Valley Storage hosted its monthly storage unit auction in four locations in West Virginia and Maryland. Every third Tuesday of the month many people gather to bid on storage units that have gone delinquent and are no longer being paid for by their previous owners.
Dustin Mellott of Warfordsburg, Pennsylvania, drove over an hour in hopes to make some money. Mellott has been buying storage units for about four years and he said he does it all for the profit.
“I sell all of it,” Mellott said. “I just try to look at all the stuff and try to price out how much I would be able to sell it for,” he added.
Bidders are not allowed to go into the unit and cannot touch anything once the locks are removed and the doors are open. They must stand outside the unit and look in. Some bidders bring flashlights along to try and get a better look, but most say that’s the exciting part.
“My favorite part is just not knowing what you’re going to get,” Mellott said.
Randy Wright of Falling Waters has been attending storage unit auctions for six years and has even made it his living.
“A lot of people go for totes and boxes and stuff, but if it’s all scattered out and looks like all hell hit it, then I buy it,” Wright said.
“Nine times out of 10 if things are scattered and there’s dust, I know without a doubt all the good stuff is on the bottom,” he added.
Wright said his best payout to date was a storage unit he paid $50 for and made $2,000.
“It’s worth this risk. It really is something fun to do and it’s where I make 90 percent of my money,” Wright said.
Wright travels all over attending these types of auctions, even as far as three to five hours away.
The rules for buying a unit is each buyer has 48 hours to completely clean it out. There is a $100 refundable cleanup deposit fee for the first unit and a $50 fee for every unit there after. The units must be paid in full in cash at the time of the sale.
Valley Storage District Manager Tessa Neil said that auctioning off storage units isn’t ideal but sometimes it’s the only option.
“Obviously storage sales aren’t our favorite side of the business. We try to make every effort we can to make contact with the renter. We’ll text, email, send letters, whatever we can do to try to avoid this from happening. We do what we can to reach and make contact beforehand,” Neil said.
According to West Virginia state laws, Valley Storage must provide the renter with a 60-day notice.
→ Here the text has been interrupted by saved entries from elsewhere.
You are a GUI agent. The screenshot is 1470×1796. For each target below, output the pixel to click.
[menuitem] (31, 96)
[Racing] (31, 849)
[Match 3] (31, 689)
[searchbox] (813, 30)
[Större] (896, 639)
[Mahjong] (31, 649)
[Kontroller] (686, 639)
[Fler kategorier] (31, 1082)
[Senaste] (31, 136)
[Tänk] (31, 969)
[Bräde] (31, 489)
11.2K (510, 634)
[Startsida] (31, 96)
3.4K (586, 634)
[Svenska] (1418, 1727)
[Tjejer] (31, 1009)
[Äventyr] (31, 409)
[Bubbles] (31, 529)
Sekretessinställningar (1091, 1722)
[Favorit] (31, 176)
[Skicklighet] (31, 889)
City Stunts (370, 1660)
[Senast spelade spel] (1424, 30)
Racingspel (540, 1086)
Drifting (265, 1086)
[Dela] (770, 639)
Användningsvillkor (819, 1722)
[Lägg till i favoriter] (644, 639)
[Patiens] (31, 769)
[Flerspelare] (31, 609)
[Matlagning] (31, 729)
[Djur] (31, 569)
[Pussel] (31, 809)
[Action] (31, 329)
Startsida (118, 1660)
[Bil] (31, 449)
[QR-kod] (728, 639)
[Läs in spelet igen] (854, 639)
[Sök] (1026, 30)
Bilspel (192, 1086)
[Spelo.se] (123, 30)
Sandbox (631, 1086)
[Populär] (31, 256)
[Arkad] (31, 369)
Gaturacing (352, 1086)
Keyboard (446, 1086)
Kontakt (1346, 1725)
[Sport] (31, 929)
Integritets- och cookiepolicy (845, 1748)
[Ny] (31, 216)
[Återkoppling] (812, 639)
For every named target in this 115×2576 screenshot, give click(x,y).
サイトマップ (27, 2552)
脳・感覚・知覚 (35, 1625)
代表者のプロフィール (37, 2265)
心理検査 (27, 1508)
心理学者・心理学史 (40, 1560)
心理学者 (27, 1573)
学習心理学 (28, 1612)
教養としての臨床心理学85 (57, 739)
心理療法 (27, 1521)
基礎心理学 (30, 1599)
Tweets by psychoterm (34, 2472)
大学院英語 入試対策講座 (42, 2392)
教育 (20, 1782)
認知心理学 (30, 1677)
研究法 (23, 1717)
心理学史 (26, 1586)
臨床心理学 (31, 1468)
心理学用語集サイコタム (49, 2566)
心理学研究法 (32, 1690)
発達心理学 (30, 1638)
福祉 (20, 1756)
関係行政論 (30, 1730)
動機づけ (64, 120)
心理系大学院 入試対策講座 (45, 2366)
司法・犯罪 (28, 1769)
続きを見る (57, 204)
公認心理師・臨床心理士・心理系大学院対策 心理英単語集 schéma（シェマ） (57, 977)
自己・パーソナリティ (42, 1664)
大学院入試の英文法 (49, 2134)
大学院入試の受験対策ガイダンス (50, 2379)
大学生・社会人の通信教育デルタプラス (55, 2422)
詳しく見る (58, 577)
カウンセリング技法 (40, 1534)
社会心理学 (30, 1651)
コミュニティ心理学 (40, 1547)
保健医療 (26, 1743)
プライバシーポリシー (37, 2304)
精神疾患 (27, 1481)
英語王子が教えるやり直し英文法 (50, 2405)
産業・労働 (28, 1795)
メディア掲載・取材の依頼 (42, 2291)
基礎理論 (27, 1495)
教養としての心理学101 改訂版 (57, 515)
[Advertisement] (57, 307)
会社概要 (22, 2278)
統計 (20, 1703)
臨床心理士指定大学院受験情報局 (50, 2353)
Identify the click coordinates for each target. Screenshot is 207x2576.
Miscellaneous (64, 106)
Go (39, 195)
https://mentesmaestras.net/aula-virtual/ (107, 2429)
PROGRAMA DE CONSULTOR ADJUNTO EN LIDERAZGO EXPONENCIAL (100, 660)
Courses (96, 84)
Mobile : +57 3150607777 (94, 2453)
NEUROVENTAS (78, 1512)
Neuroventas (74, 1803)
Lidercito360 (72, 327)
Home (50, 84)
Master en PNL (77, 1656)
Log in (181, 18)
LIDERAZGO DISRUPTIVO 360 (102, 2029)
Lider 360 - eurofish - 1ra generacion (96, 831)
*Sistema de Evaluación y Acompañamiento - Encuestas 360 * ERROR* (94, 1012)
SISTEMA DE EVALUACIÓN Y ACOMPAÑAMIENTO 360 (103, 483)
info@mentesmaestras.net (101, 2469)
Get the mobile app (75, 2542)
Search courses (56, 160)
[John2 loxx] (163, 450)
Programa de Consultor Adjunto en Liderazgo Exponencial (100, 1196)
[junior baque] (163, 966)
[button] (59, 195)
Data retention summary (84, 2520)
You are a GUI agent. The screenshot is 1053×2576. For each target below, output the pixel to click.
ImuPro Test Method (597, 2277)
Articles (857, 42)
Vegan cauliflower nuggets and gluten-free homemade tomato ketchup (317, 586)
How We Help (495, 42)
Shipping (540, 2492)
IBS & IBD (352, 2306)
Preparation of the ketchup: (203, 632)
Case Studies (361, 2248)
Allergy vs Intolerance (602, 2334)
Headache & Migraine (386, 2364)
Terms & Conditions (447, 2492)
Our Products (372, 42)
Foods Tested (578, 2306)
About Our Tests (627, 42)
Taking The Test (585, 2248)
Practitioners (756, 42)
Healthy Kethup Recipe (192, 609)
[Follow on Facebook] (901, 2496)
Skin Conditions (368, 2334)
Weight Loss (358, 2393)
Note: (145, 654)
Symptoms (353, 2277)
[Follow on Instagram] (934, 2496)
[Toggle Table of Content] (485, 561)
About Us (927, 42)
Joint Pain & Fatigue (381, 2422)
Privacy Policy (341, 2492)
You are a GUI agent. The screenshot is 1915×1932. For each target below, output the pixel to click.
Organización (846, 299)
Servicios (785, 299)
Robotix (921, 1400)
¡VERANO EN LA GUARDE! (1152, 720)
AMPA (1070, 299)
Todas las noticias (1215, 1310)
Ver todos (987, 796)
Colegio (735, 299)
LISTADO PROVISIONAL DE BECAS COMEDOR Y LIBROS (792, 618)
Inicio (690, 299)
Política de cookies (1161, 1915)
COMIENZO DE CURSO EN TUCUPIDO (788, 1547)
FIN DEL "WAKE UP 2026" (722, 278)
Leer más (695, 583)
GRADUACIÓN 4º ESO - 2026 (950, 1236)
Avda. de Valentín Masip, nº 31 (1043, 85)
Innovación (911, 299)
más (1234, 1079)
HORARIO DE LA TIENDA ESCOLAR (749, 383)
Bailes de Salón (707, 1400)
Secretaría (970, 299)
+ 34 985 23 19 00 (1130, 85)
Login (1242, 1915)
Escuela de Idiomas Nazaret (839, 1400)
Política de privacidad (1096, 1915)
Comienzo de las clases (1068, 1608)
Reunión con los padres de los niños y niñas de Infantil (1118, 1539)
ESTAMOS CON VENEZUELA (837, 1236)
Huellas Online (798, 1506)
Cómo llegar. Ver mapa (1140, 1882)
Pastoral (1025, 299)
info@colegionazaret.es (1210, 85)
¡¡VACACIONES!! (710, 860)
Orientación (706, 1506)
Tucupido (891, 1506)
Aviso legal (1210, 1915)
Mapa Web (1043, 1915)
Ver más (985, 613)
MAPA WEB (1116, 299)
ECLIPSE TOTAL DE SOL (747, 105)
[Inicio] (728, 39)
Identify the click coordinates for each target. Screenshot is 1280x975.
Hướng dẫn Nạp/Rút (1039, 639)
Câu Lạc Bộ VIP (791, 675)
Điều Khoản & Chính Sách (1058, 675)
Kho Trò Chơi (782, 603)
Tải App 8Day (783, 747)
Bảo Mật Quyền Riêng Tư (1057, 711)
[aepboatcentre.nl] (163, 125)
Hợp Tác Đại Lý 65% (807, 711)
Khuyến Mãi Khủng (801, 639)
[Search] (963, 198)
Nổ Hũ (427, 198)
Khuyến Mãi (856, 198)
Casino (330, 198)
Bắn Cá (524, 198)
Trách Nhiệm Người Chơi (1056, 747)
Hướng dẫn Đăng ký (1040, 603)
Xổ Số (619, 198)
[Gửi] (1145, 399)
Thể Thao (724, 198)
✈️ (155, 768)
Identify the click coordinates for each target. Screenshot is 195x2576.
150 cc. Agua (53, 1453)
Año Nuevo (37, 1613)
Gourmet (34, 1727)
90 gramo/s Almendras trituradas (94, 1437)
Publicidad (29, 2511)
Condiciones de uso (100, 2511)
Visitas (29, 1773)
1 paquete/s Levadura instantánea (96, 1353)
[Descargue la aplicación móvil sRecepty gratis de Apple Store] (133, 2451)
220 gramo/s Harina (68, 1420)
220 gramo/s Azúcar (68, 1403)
By the time the unit is being auction off the unit is over 90 days delinquent.
Patti Heuer, Property Manager for the Valley Storage location off of Williamsport Pike in Martinsburg, said that she has noticed an increase in attendance since the hit show “Storage Wars” came out on television.
“Before the show we would only have a couple people show up, maybe two or three and once the show came out every one went crazy,” Heuer said.
“Storage Wars,” shown on the A&E channel, follows a group of bidders looking to strike it rich by buying repossessed storage units.
“People think they are going to find their riches and be rich forever,” Heuer said.
The Williamsport Pike site consistently sees a steady crowd every month, according to Heuer. Heuer also said the location usually always has at least one or two units to auction off every single month.
Heuer who has worked there since 2009, said she has only seen one month in her career where there wasn’t a unit to send to auction.
On Tuesday, the Williamsport Pike location auctioned off five units and a total of four Valley Storage locations hosted auctions.